I have a dear friend who once went through something no human being should ever have to. The death of a parent or a sibling or a friend may be inevitable if one lives long enough, but the death of a young one is unconscionable.

We don’t ask to be put on this earth. And yet there we arrive, naked and crying, and spending the next decades trying to make the best of it, and the best of us try to make the best of it for those around us.

The role of a parent is to try to make the best of it for your child. To have the best things, the best life, the best of everything life has to offer.

And yet it seems some times God and Fate appear to interfere with our plans. And the child is taken from us. Taken to heaven, to be sure, to be at the right hand of God and to eternal salvation, but taken nonetheless.

As Neil Young said “One more kid who will never go school, never get to fall in love, never get to be cool.”

It happens far too frequently amongst the poor and amongst the third world populace. But whenever it happens it is probably the cruellest thing that can happen.

A child doesn’t make bad lifestyle choices. A child doesn’t abuse their body. A child doesn’t know enough to be bent on self-destruction, at least not the way adults can be.

A child exists for one purpose for her/his self- to grow. And one purpose for those around her/him- to be given the best circumstances to help with that growth.

And yet that purpose, as simple as it is, is sometimes not enough. And so a child must fight against a hostile world- of predators, child abuse, abusive governments and political situations (as in the case in Nigeria lately), even against crazed gunmen in Connecticut, in the Amish hills of PA and in Columbine.

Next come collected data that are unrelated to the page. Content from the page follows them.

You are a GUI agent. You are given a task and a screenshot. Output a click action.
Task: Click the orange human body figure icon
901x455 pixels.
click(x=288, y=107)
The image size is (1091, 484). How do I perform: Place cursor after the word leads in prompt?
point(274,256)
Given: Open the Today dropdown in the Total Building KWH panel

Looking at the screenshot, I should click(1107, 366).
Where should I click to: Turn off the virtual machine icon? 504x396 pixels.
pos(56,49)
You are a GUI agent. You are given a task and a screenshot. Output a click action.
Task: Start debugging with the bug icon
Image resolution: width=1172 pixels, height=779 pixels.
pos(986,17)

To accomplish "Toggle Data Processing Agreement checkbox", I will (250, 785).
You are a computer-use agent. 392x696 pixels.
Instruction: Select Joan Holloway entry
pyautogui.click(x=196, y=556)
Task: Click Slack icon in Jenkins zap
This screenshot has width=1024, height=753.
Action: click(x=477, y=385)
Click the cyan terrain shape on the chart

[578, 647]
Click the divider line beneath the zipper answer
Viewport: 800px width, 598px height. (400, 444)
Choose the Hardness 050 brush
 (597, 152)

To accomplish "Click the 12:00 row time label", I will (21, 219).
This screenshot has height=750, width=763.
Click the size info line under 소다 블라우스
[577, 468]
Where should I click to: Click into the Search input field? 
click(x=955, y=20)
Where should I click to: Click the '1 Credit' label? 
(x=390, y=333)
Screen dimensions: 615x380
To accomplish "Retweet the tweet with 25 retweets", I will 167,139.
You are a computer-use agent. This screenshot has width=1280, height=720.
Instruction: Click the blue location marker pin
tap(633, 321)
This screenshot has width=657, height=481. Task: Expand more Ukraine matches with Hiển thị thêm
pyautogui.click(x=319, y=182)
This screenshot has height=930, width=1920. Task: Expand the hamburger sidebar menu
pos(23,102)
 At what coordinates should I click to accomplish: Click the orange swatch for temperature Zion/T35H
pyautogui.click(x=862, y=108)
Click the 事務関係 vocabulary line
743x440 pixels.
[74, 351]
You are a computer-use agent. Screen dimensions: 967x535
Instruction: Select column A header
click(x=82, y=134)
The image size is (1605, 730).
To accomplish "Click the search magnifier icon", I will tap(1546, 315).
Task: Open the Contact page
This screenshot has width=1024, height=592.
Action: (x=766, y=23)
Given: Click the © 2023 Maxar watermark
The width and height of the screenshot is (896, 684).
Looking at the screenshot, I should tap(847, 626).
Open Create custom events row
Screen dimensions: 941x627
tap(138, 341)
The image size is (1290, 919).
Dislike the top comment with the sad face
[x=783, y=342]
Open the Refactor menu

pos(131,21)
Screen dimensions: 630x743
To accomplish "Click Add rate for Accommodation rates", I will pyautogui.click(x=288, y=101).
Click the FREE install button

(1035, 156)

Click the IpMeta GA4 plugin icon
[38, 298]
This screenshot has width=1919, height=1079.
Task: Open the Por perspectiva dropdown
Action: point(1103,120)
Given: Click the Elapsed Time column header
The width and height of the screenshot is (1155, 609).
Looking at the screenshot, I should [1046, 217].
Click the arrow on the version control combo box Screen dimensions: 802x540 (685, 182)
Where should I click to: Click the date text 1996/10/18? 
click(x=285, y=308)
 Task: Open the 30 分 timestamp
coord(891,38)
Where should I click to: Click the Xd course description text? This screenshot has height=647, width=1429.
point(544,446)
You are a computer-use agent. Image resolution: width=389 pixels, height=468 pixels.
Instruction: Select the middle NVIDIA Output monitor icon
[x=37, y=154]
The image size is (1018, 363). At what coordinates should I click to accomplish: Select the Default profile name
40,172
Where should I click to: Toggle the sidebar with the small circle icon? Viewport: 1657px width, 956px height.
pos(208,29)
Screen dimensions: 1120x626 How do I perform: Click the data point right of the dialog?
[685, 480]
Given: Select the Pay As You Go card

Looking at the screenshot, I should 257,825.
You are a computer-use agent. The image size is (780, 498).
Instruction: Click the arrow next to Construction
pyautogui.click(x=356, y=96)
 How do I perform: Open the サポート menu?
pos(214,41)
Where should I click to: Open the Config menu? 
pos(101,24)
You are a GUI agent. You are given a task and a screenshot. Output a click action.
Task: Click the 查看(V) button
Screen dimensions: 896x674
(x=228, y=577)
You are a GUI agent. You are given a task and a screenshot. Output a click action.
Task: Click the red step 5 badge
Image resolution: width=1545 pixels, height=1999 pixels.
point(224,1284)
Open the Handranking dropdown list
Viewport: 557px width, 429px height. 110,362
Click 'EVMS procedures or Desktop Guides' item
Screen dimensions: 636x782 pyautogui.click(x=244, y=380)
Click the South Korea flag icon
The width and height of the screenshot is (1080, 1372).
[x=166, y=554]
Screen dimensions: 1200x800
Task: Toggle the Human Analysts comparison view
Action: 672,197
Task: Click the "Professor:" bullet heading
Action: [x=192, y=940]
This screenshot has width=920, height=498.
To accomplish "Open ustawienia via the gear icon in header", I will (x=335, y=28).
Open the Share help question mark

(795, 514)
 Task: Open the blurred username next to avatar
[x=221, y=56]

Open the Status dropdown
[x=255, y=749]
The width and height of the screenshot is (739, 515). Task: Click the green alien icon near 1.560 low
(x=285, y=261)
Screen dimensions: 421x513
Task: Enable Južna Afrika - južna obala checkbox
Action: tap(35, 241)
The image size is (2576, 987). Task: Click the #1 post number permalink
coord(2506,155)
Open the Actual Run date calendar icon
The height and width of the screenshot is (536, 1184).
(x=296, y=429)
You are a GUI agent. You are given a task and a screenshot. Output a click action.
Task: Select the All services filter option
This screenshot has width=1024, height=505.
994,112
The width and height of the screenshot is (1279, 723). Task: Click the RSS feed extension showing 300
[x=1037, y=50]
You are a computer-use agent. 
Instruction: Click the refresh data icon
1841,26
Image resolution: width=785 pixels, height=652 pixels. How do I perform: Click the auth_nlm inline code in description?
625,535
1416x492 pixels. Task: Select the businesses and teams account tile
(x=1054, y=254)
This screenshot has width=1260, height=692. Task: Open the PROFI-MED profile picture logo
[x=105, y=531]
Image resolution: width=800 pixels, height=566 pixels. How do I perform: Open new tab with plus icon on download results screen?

And a child must fight against fate. Against coming down with a fatal affliction that seems to come out of nowhere.

We can rationalize death for adults- especially for older ones who have live a full life. We can’t ever rationalize the death of a young one.

And yet- though it may be hard to rationalize, it turns out that it is even more difficult to rationalize our reaction to such a death.

A person could become bitter, mean, selfish, angry, even anti-social and/or violent.

Yet so often I have seen it where people who have met with the most tragedy and heartbreak have also been the most loving, forgiving, and giving people I have ever known.

I am not sure why that is- but I never met a selfish person who had the least reason to be selfish, though I’m sure they thought they did. I have met a lot of unselfish people who have endured unspeakable horrors and still manage to love and appreciate those around them, and to appreciate life itself.

I’ll close with a Dylan Thomas poem that hopes for the end of death some day. Not something I think most should hope for, but a challenging though nonetheless.

And as you go about your daily lives and move from seemingly one annoyance to another, my hope is that you’ll keep those in mind who have endured much greater hardship than you. Not that we all don’t endure such hardships- but one of the great things about humans is our ability to share in our grief, somehow lessening that grief for others involved in it.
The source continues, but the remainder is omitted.